The Harvard Law Review is among the most prestigious legal journals in the world, but the 130-year-old publication had never elected a black woman as its president — until now.
That honor has gone to ImeIme Umana, a 24-year-old daughter of Nigerian immigrants who has been voted president by the Law Review’s 92 student editors. Twenty-seven years ago, a Harvard Law School student named Barack Obama was elected the publication’s first black male president.
Umana is “a brilliant, high-energy young woman with a keen sense of social justice and commitment to service,’’ said Lawrence D. Bobo, chairman of the Department of African and African-American Studies at Harvard, where Umana earned honors as an undergraduate for her thesis on the adverse effects of voter-identification laws on minority voters.
The Law Review post is considered a key to some of the most coveted doors in the legal profession, but Umana has said she wants to pursue a position as a public defender. The second-year law student was exposed to that work last summer during a stint in the public defender’s office in the Bronx, N.Y.
“A lot of the clients I worked with that summer and since have looked a lot like me,’’ Umana told The New York Times. “They are disproportionately represented on the unfortunate end of the legal system, so it struck a little closer to home.’’
Her empathy for the marginalized is well known, professors and classmates said. When she graduated from Harvard College in 2014, Umana received the Rev. Peter J. Gomes Prize, which the African and African-American studies department bestows on the student “who best epitomizes social responsibility through public service and potential for distinguished contributions to the public good,’’ Bobo said.
“Barriers of race and of gender and the places where they intersect continue to crumble, and rightfully so,’’ he said. “ImeIme Umana is paving a way for future generations of African-American women — indeed, all women of color — as leaders, not just rank and file, in the legal profession of tomorrow.’’
Umana, from Harrisburg, Pa., becomes president at a time when the Review is pushing to balance the makeup of its student editors with that of the law school. She was selected last month in a rigorous competition that included eight women and eight minority students.
Forty-six percent of Law Review editors selected last year were women, an increase of about 10 percentage points from an average of the previous three years, according to The Harvard Crimson.

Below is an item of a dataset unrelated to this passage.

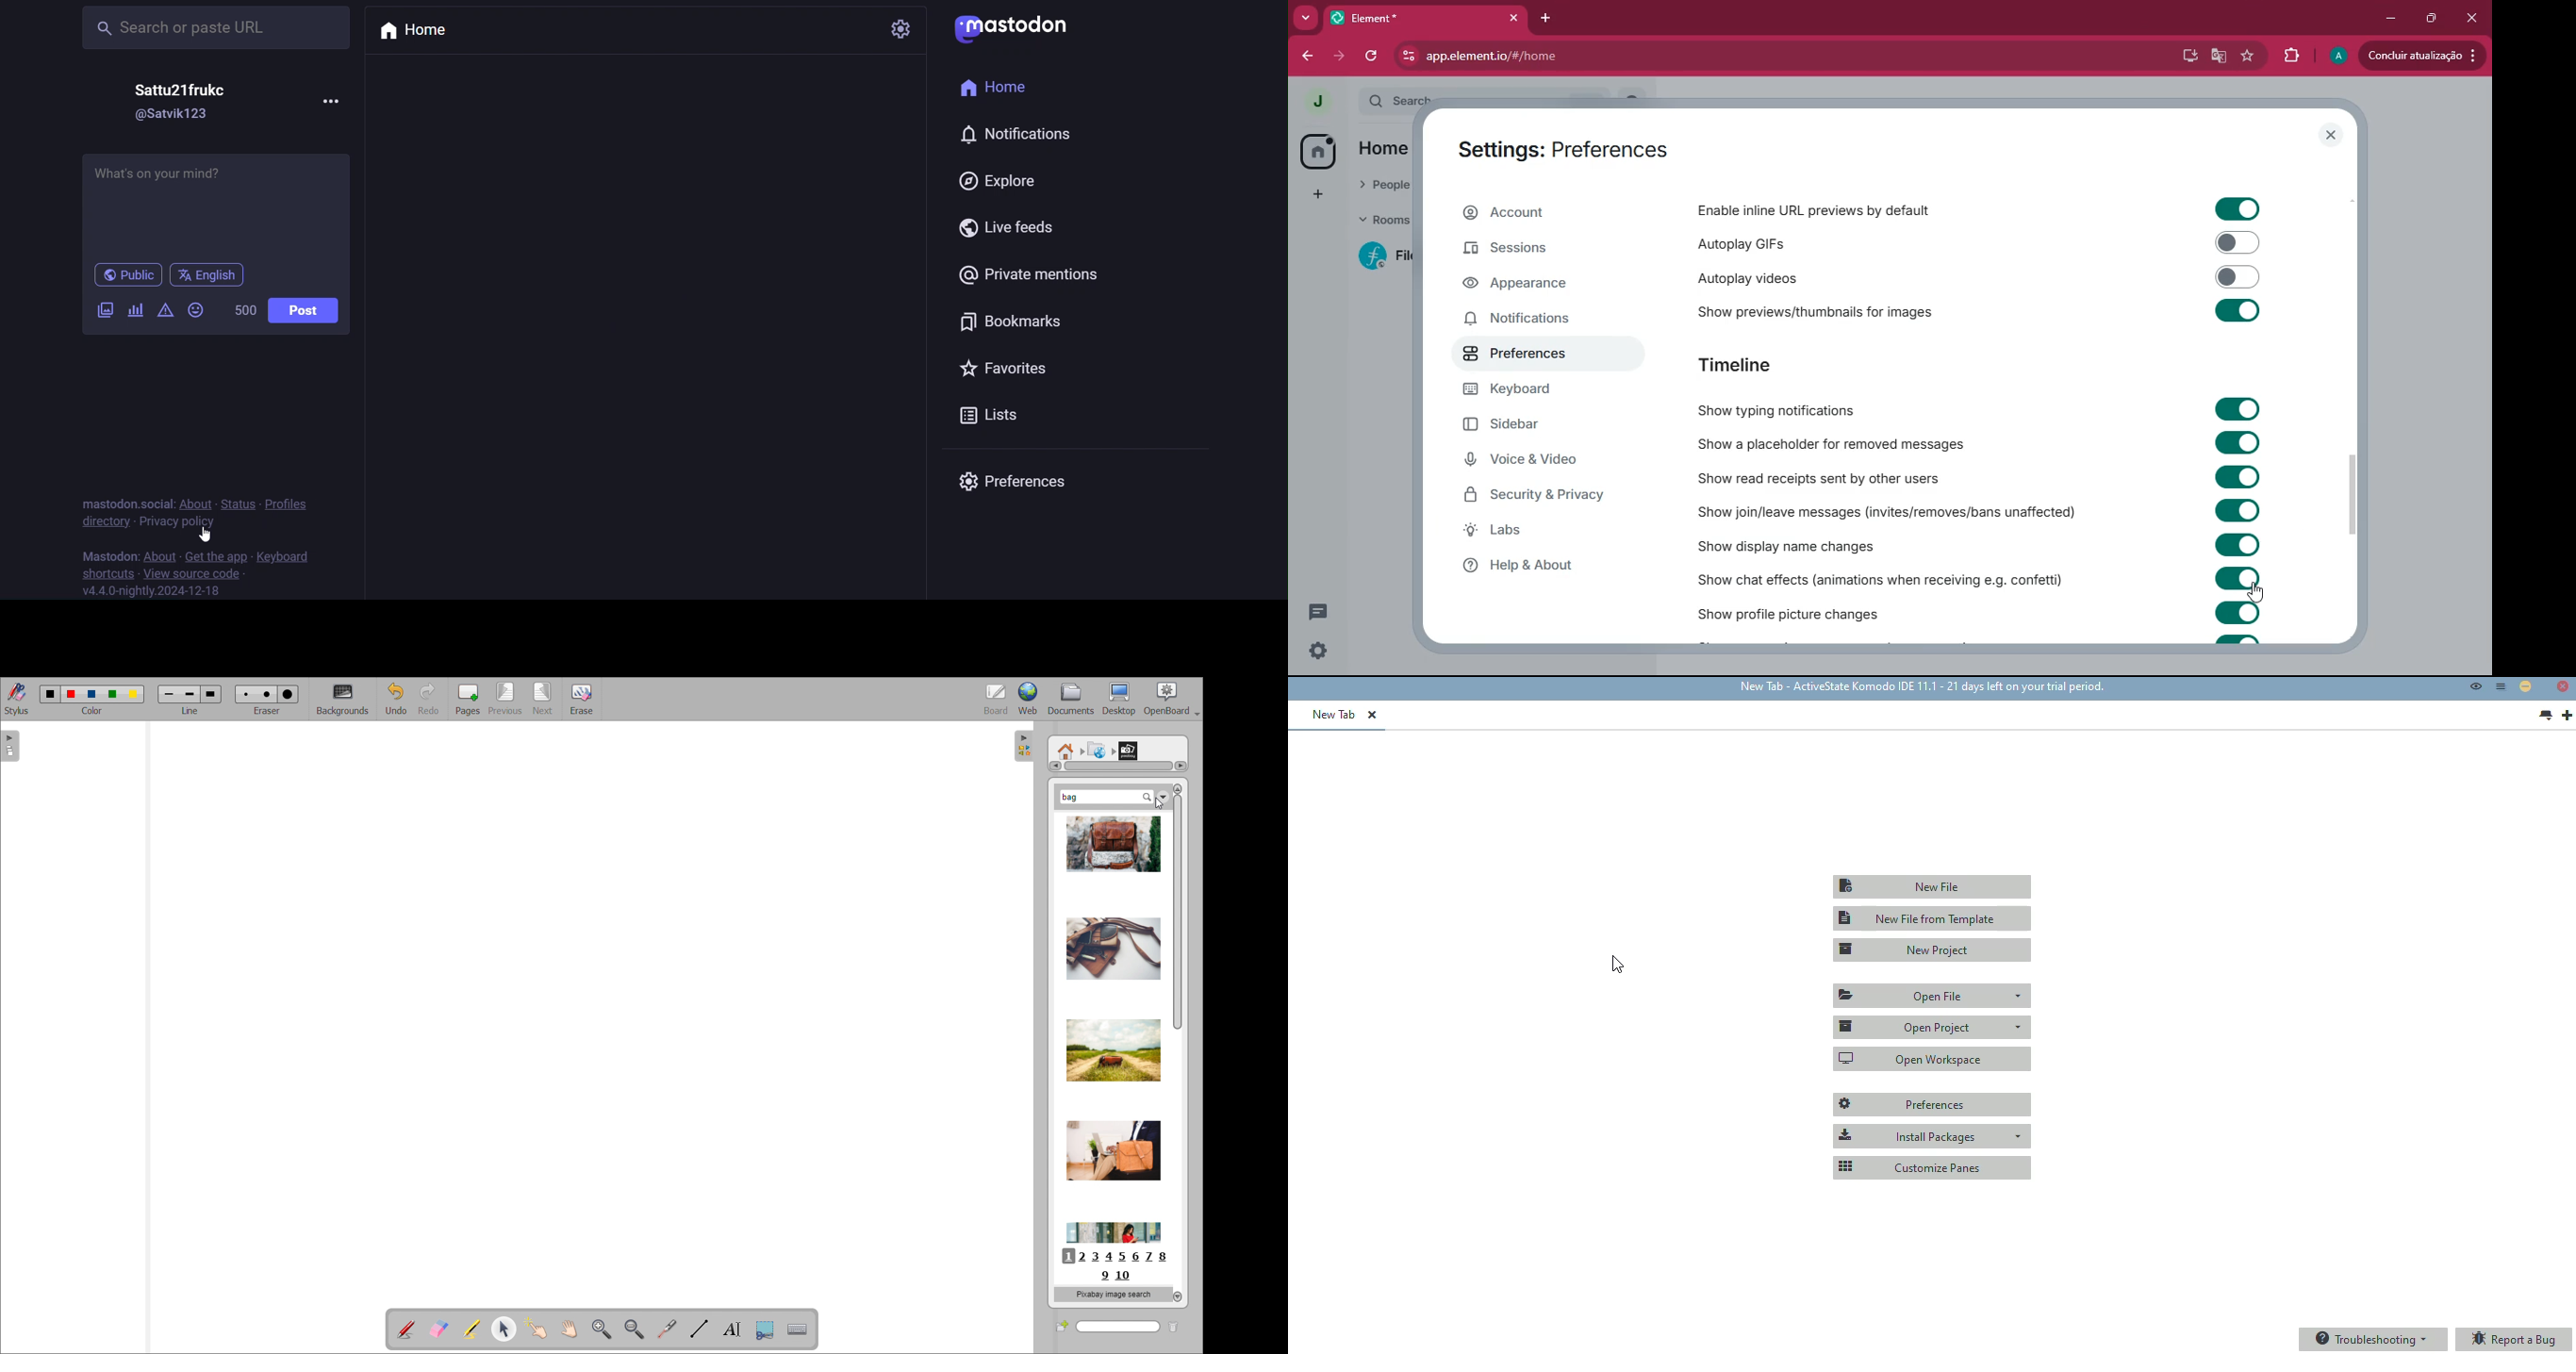 Image resolution: width=2576 pixels, height=1372 pixels. What do you see at coordinates (169, 693) in the screenshot?
I see `Small line` at bounding box center [169, 693].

In addition, 41 percent were students of color, an increase of 13 percentage points over the preceding three years.
Alexa Kissinger, managing editor of the Law Review, praised Umana’s election.
“ImeIme has a fierce legal mind, compassion for other members of the team, and unparalleled dedication to this institution,’’ Kissinger said. “Our class of editors is the most diverse in the history of the Harvard Law Review, and we couldn’t be prouder to have ImeIme at the helm.’’
Natalie Vernon, president of the Harvard Women’s Law Association, called Umana “universally beloved’’ on campus.
“The question comes to mind though: Why did it take so long, till 2017, for a black woman to be elected as president?’’ Vernon asked.
The campaign for increased racial sensitivity at the law school, the oldest continuously operated one in the United States, has included a successful effort in March to remove the school’s official seal. That emblem contained the family crest of Isaac Royall Jr., a slaveholder who left a bequest used to establish Harvard’s first professorship of law.